Russia has established two new Arctic defense forces to boost security along the Northern Sea Route.
The new forces will be involved in anti-assault, anti-sabotage and anti-aircraft defense and will come under the leadership of the navy’s Northern Fleet. News agency Izvestia states that the aim is to guarantee security in the passage and along adjacent coasts.
One of the forces is likely to be stationed in the Kola Peninsula along with the Russian Arctic Brigade, near Norway and Finland, local media reports. The other is likely to be based in Russia’s east.
“This is part of the important work on the integrated development of the Arctic zone along the Northern Sea Route, an area which today includes more than 70 major sites and ports,” General Mayor Yevgeny Nikiforov told Izvestia.
Figures from the Russian Association of Sea Ports show that cargo handling volumes in Russia’s northern ports grew by over 40 percent in 2016. Murmansk experienced the largest growth (50 percent), and the oil terminal at Varandey also experienced significant growth.
Colonel (Retired) Viktor Litovkin, now a TASS military expert, is reported as saying he believes it’s possible the new forces will use all-terrain vehicles in summer and snowmobiles in winter or light multi-purpose armored vehicles equipped with heavy machine guns, grenade launchers and flamethrowers. Short-range air defense missile systems could be deployed on snowmobiles or on stationary platforms.
“The goal is to cover the Bering Strait with their destructive potential so that foreign combat ships with air defense systems and long-range cruise missiles do not move westward along the strait,” said Litovkin in TASS.

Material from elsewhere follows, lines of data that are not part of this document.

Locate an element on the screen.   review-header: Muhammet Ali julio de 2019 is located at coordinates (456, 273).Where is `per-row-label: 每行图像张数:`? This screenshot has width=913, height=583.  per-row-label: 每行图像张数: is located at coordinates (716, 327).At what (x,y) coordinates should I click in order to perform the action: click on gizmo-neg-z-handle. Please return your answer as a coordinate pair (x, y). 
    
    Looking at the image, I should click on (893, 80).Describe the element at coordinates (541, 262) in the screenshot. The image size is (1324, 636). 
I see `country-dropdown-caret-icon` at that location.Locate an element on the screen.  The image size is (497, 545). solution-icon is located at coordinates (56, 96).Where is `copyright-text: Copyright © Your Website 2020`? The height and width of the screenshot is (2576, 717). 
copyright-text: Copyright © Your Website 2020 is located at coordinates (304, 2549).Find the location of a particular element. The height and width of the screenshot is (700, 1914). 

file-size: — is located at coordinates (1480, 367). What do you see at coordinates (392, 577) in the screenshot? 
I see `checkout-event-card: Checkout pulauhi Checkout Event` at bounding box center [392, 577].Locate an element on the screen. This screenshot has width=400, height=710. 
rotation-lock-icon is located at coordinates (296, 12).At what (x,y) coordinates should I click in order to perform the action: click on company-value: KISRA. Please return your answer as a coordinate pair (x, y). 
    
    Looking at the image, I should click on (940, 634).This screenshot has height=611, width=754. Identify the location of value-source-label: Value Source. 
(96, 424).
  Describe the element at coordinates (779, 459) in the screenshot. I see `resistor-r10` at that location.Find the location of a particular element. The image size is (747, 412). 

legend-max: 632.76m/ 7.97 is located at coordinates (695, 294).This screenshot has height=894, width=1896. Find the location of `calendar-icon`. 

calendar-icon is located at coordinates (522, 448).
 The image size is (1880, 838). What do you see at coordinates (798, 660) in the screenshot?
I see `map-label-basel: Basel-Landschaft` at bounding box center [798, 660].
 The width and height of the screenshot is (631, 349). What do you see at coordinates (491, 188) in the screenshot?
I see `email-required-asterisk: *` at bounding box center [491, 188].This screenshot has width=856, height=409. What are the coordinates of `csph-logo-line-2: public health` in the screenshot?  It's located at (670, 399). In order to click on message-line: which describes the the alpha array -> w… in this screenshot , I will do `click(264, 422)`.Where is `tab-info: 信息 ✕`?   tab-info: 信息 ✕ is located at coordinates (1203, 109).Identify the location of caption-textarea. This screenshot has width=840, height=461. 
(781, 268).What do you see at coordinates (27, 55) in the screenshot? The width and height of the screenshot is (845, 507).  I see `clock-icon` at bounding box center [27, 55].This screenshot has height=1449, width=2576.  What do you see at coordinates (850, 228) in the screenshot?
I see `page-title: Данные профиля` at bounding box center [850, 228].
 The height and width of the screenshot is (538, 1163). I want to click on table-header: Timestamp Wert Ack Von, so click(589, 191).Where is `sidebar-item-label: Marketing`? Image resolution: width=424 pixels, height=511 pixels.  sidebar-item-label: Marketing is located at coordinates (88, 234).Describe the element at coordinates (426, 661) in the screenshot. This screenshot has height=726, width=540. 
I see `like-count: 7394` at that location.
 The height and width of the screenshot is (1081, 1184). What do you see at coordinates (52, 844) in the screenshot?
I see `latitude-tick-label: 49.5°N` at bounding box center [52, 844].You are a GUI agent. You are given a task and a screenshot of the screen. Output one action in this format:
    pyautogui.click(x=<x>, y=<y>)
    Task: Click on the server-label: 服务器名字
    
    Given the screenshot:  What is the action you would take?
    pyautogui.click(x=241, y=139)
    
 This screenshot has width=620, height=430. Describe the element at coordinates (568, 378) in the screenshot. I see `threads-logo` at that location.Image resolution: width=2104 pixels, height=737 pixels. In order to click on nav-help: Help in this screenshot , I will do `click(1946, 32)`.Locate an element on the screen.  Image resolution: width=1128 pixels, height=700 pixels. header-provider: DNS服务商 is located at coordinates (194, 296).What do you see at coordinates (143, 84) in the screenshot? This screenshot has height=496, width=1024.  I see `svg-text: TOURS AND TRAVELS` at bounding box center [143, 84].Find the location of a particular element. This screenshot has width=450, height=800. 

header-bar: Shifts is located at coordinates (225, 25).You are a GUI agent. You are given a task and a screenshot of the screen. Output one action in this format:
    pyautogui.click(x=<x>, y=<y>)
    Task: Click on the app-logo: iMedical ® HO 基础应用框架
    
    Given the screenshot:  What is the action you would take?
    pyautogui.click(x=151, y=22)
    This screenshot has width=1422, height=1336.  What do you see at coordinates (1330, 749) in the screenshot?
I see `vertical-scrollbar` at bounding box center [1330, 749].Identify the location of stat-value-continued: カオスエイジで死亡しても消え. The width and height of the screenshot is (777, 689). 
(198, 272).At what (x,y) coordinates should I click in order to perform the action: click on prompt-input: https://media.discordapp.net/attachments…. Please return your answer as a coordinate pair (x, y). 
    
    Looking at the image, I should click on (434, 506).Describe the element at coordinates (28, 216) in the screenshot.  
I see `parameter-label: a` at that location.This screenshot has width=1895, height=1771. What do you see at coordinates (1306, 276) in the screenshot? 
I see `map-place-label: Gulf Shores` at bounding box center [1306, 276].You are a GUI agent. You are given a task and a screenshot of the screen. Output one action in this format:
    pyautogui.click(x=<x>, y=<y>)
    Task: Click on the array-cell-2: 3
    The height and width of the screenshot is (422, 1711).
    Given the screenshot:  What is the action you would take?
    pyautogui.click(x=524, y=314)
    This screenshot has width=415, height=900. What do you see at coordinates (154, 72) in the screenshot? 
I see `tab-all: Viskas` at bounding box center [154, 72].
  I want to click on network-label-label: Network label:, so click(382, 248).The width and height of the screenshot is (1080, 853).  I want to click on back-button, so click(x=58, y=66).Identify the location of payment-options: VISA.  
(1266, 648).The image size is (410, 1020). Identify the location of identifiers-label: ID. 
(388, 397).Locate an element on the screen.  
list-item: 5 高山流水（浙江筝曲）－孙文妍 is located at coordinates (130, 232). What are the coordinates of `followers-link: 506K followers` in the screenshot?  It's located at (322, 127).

In the past two years, Russia has opened six military bases in the Arctic. Late last year, Russia’s Northern Fleet began operations at the nation’s northernmost military base - in the New Siberian Islands. More Arctic bases are expected to be operational soon.
Russia is currently building several nuclear-powered icebreakers. The lead ship, Arktika, was launched last year. During the winter, the ice along the Northern Sea Route varies in thickness from 1.2 to 2.0 meters (3.9 to 6.5 feet). The ice in central parts of the Arctic Ocean is on average 2.5 meters (8.2 feet) thick. Arktika-class icebreakers can force through this ice at speeds up to 10 knots.
The nation is now said to be designing a super-icebreaker capable of navigating through ice four to five meters (16 feet) thick.